Книга История иудаизма, страница 136. Автор книги Мартин Гудман

Разделитель для чтения книг в онлайн библиотеке

Онлайн книга «История иудаизма»

Cтраница 136

В свете всех этих волнений неудивительно, что в первой половине XVIII века в общинах всей Европы то и дело сыпались обвинения в симпатиях к саббатианству. В 1715 году в Лондоне хахам (главный раввин испано-португальской синагоги) Давид Ньето опубликовал труд, где в резких выражениях обвинял в саббатианстве своего современника Нехемью Хайона, чье лурианское по сути учение о ликах Божества получило одобрение хахама в Амстердаме, но подверглось критике со стороны ашкеназского раввина города. Еще более рьяно преследовал саббатианскую ересь Моше Хагиз, сам крупный каббалист и сторонник авторитета раввинов. Между 1713 и 1715 годами Хагиз, как и Ньето, нападал на Нехемью Хайона; в 1720-х участвовал в активной полемике против Йонатана Эйбешюца, а в 1730-х — против Моше-Хаима Луццато [48].

Блок данных:
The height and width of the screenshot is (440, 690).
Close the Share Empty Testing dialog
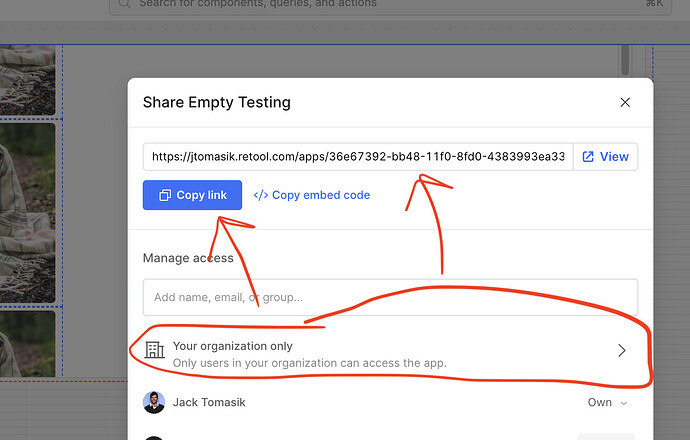coord(625,103)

Что требуется: Извлеките приведенный выше текст страницы об обвинениях в саббатианстве целиком и дословно.

Выполненное задание:
Книга История иудаизма, страница 136. Автор книги Мартин Гудман

Разделитель для чтения книг в онлайн библиотеке

Онлайн книга «История иудаизма»

Cтраница 136

В свете всех этих волнений неудивительно, что в первой половине XVIII века в общинах всей Европы то и дело сыпались обвинения в симпатиях к саббатианству. В 1715 году в Лондоне хахам (главный раввин испано-португальской синагоги) Давид Ньето опубликовал труд, где в резких выражениях обвинял в саббатианстве своего современника Нехемью Хайона, чье лурианское по сути учение о ликах Божества получило одобрение хахама в Амстердаме, но подверглось критике со стороны ашкеназского раввина города. Еще более рьяно преследовал саббатианскую ересь Моше Хагиз, сам крупный каббалист и сторонник авторитета раввинов. Между 1713 и 1715 годами Хагиз, как и Ньето, нападал на Нехемью Хайона; в 1720-х участвовал в активной полемике против Йонатана Эйбешюца, а в 1730-х — против Моше-Хаима Луццато [48].